Textbook of AI

Speculative decoding (Leviathan et al. and Chen et al., 2023) accelerates LLM inference by using a small draft model to propose tokens that the large target model verifies in parallel. When the draft proposals are accepted, multiple tokens are generated per forward pass of the target model, dramatically reducing latency.

Algorithm:

Given target model $p$ and draft model $q$ (typically a much smaller model trained to approximate $p$):

1. Draft model autoregressively generates $K$ candidate tokens $x_1', x_2', \ldots, x_K'$ following $q$.

2. Target model $p$ runs one forward pass on the full draft sequence, producing $p(x_t' | x_{\lt t}')$ for each position $t$.

3. For each draft position $t = 1, 2, \ldots, K$:

   a. Accept $x_t'$ with probability $\min(1, p(x_t' | x_{\lt t}') / q(x_t' | x_{\lt t}'))$.

   b. If rejected: sample a replacement from the residual distribution

   $$P_\mathrm{resample}(x) \propto \max(0, p(x | x_{\lt t}') - q(x | x_{\lt t}'))$$

   and stop. The accepted prefix plus this replacement become the next chunk.

4. If all $K$ drafts accepted, sample one additional token from $p$ at position $K+1$. Repeat with the now-extended context.

Provable correctness: under this protocol, the distribution of accepted tokens is exactly $p$, the target model's distribution. Speculative decoding gives mathematically identical samples to standard target-model decoding, with no quality loss.

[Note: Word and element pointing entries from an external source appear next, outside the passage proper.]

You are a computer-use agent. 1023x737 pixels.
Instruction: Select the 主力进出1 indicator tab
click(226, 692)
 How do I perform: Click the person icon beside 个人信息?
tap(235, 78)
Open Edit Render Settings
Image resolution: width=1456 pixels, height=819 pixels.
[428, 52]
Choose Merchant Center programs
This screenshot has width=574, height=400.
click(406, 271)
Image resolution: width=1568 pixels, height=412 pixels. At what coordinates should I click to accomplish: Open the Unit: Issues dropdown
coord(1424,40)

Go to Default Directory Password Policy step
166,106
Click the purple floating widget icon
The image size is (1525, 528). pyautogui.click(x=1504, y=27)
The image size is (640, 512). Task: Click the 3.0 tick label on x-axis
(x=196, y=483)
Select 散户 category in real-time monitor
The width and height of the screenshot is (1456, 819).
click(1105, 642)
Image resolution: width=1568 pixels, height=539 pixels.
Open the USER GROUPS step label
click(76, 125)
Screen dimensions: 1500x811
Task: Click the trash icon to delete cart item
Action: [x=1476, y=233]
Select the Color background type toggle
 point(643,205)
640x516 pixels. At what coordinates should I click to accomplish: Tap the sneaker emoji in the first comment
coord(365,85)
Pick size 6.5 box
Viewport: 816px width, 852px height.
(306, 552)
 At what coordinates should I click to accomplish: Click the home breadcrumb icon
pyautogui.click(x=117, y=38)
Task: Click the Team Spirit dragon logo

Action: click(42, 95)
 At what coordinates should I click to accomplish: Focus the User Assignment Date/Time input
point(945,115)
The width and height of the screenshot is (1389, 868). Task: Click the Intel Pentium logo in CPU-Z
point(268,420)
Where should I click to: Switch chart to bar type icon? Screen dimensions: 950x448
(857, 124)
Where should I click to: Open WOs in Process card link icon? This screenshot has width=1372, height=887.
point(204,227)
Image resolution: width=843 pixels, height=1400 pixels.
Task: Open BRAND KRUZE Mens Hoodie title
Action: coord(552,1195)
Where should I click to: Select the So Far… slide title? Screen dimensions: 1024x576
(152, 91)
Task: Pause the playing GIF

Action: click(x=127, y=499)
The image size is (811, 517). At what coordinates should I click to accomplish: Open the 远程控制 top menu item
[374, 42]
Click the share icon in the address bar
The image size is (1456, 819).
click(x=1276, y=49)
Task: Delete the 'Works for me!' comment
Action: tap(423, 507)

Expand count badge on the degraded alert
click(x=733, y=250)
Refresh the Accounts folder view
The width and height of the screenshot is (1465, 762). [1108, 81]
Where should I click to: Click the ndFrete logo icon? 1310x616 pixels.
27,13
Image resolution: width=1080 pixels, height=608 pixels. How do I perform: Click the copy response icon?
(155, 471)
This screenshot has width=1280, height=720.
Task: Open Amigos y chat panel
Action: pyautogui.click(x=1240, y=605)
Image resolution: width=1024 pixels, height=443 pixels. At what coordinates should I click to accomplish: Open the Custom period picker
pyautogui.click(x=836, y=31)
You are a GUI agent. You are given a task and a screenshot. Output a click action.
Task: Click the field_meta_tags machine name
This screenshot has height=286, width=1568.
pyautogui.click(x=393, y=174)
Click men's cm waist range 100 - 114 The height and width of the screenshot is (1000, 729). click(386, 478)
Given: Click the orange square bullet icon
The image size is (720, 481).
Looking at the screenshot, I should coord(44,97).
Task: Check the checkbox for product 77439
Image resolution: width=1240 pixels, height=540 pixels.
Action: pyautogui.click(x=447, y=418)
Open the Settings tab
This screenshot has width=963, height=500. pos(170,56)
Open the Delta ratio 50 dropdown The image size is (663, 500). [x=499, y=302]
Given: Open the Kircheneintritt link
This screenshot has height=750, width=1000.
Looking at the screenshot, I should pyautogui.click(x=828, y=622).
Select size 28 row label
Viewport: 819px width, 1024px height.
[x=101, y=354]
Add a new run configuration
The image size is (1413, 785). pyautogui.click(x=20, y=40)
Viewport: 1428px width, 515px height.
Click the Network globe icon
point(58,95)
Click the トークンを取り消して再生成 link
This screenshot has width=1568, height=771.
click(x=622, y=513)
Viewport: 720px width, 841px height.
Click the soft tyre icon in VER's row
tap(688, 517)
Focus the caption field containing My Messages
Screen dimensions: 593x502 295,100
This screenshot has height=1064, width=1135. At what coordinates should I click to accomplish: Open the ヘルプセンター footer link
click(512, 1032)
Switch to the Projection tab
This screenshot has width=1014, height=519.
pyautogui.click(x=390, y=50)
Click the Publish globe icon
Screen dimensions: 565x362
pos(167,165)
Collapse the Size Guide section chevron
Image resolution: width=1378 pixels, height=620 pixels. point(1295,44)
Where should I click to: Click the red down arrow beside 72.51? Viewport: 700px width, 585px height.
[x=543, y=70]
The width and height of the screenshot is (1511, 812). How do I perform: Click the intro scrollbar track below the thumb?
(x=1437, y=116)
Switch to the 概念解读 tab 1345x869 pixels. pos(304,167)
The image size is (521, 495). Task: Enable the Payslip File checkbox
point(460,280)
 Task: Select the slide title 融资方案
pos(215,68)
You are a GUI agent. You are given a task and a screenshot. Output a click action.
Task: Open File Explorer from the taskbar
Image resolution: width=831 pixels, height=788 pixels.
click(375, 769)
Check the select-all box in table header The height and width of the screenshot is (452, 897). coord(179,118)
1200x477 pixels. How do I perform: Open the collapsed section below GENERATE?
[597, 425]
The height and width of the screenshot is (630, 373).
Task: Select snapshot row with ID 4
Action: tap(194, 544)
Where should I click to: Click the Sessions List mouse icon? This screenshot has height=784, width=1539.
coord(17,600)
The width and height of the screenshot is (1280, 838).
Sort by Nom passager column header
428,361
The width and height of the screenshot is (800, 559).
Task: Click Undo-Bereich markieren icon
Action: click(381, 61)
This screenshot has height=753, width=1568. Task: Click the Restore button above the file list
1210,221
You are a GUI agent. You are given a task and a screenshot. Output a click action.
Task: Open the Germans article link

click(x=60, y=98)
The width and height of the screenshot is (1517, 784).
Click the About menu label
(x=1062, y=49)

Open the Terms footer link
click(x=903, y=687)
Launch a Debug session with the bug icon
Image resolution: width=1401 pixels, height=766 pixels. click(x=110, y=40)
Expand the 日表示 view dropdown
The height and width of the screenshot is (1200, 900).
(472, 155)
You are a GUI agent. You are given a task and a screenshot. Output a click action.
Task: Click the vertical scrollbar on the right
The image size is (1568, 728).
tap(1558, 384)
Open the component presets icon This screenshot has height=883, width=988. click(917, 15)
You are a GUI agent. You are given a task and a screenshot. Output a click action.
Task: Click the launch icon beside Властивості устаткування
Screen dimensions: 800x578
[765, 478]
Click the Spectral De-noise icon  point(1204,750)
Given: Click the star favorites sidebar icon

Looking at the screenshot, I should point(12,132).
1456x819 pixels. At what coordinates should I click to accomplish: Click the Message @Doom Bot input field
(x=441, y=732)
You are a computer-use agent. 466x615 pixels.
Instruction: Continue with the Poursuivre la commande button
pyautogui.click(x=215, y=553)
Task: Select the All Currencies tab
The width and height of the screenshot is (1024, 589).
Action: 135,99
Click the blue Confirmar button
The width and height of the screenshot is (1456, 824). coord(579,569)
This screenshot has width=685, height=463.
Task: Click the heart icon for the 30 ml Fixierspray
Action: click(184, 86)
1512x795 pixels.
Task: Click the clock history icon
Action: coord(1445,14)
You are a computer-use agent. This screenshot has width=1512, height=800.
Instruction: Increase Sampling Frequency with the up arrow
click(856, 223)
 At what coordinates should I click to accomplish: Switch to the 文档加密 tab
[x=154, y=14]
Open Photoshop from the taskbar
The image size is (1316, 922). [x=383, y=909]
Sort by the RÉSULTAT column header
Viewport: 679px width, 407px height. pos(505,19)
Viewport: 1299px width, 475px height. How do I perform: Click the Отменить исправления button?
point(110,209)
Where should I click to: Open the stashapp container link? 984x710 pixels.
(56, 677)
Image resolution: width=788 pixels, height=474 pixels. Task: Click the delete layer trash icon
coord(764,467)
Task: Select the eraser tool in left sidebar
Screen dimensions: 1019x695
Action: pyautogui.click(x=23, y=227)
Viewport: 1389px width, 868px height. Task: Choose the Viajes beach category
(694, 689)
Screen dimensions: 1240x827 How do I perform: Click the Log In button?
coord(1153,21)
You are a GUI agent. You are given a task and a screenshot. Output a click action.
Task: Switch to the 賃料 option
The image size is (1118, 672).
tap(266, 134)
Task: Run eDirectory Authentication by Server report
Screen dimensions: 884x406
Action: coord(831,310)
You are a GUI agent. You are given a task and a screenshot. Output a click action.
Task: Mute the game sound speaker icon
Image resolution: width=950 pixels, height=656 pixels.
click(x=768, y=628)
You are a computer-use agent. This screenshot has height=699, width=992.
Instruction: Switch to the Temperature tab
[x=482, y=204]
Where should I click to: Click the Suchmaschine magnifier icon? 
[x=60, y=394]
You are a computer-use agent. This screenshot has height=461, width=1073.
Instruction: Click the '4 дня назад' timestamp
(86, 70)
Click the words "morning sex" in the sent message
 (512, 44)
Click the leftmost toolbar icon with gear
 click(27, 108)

Speedup: depends on draft-target agreement rate $\alpha$, the probability that a draft token is accepted. The expected number of tokens generated per target-model forward pass is approximately $(1 - \alpha^{K+1}) / (1 - \alpha)$. For typical values $\alpha \approx 0.7$, $K = 5$, this gives around 3-4× speedup.

Draft model choices:

• Smaller version of the target architecture: e.g. 7B drafting for 70B target. Standard.
• Tiny n-gram model plus prompt-attached cache: simple, sometimes effective.
• Self-speculation (Medusa, EAGLE): use the target model's earlier hidden states to predict multiple future tokens in parallel, no separate draft model.

Tree-based variants (Medusa, SpecInfer): draft model proposes a tree of candidate continuations rather than a single sequence; target model verifies many paths in parallel via shared attention computation.

Production deployment: vLLM, TGI, TensorRT-LLM, SGLang all support speculative decoding. The technique is now standard in commercial LLM serving for latency-sensitive applications.

Limitations:

• Requires a draft model whose distribution is reasonably close to the target's , otherwise rejection rate is high and overhead exceeds savings.
• Memory overhead: both models must be in GPU memory.
• Diminishing returns at very high $K$.

Speculative decoding is one of the cleanest examples of inference-time optimisation that gives speedups without quality trade-offs.